*** Provided data
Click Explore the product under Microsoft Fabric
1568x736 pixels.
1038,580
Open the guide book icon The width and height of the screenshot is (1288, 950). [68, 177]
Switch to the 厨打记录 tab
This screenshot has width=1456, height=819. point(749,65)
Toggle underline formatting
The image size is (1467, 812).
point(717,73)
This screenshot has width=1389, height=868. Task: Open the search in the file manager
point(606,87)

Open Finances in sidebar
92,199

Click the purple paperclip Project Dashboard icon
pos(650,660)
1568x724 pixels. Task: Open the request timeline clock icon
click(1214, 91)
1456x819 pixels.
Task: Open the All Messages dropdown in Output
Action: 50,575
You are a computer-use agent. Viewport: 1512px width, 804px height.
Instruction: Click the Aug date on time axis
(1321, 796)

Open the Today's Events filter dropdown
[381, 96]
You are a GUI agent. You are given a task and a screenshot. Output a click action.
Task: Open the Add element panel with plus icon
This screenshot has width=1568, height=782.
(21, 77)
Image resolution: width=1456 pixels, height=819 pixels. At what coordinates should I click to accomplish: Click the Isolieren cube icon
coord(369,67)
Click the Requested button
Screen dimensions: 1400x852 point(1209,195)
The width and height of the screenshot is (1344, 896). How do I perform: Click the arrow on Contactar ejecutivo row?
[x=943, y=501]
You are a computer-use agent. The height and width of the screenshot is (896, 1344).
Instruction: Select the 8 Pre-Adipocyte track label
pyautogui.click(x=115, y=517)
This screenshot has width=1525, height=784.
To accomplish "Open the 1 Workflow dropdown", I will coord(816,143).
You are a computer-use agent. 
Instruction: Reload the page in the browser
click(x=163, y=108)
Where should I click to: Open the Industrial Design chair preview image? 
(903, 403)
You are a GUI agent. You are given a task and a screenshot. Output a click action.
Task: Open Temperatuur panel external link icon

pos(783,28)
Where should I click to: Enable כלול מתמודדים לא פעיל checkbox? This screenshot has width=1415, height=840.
******
> **Task to complete**:
Look over the records above, and wherever a line contains the string "computer", copy that line.

> **Solution to the exercise**:
You are a computer-use agent. Viewport: 1512px width, 804px height.
You are a computer-use agent. The height and width of the screenshot is (896, 1344).
You are a computer-use agent. 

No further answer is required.